Boston University Coursework
📚 Boston University Coursework
Welcome to my Boston University coursework page. Below, you’ll find a list of courses I’ve taken, along with code execution from my assignments and projects. I have utilized a majority of R and python for my courses. Explore some of my projects and the classes assigned to them below.
CS544 - Foundations of Analytics and Data Visualization
Course Summary
The goal of this course is to equip students with the mathematical and practical skills necessary for success in the field of data analytics. Throughout the course, we reviewed essential concepts in probability and statistics while gaining hands-on experience with the R programming language for statistical computing and graphics. We explored various types of data and delved into data summarization techniques, including visualizations such as histograms, boxplots, and scatter plots.
Learning about histograms was particularly impactful for my understanding of data analysis. Histograms provided a powerful way to visualize the distribution of continuous data, allowing me to identify patterns, trends, and outliers within datasets. By representing data in this manner, I gained insights into the underlying structure of the data, which is crucial for effective decision-making.
In addition to histograms, the course covered the analysis of discrete, continuous, and multivariate distributions, enabling me to grasp how different data populations behave. We also examined common errors in measurements and computations, which emphasized the importance of accuracy in data analysis. Topics such as confidence intervals and hypothesis testing were integral to the curriculum, as they formed the basis for making data-driven conclusions.
By the end of the course, I not only gained proficiency in R for data visualization and analysis but also developed a solid foundation in the statistical concepts that underpin effective data analytics. The combination of theoretical knowledge and practical application has significantly enhanced my analytical skills, preparing me for more advanced studies and real-world data challenges.
An example of what I was doing can be found below. This is a homework assignment where I created a histogram and boxplot using the mtcars dataset in R. The histogram shows the distribution of miles per gallon (mpg) in the dataset, while the boxplot provides a summary of mpg across different cylinder counts.

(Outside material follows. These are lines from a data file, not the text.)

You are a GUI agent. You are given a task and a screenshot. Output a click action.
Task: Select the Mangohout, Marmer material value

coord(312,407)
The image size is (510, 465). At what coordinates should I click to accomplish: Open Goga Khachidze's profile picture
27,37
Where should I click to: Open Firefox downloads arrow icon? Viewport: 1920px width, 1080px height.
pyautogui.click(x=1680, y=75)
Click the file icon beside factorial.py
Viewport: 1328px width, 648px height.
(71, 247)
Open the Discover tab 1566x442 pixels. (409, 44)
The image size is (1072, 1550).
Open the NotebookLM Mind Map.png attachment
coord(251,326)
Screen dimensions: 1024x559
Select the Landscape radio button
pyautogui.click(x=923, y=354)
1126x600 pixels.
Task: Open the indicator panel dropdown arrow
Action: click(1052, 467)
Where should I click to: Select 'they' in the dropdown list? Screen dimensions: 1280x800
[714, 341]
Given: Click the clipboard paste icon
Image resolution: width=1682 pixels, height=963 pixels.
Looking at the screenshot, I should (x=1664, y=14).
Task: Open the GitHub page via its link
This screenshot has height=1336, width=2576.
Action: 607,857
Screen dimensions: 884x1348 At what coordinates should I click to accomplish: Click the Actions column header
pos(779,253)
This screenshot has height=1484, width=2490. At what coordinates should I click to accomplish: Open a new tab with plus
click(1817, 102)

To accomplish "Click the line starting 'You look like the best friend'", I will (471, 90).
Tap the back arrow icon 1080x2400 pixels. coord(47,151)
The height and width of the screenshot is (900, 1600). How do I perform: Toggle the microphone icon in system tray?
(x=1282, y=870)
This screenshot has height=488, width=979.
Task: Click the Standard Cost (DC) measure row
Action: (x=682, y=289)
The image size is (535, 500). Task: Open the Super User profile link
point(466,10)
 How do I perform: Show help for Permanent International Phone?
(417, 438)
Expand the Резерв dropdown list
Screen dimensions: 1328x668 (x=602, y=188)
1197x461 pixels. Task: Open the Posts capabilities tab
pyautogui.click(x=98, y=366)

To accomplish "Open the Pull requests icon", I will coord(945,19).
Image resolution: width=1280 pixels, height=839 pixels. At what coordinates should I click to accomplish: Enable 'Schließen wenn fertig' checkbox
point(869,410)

CS566 - Analysis of Algorithms
Course Summary
By working through various algorithmic challenges, I gained a deep understanding of how different algorithms operate and their efficiencies. Learning about dynamic programming and greedy algorithms was particularly valuable, as it equipped me with the techniques to solve complex problems optimally. Implementing algorithms in programming assignments reinforced my coding skills and helped me appreciate the importance of algorithmic efficiency in software development. Overall, this course significantly enhanced my problem-solving abilities and provided me with a solid foundation for future studies in computer science and data analytics.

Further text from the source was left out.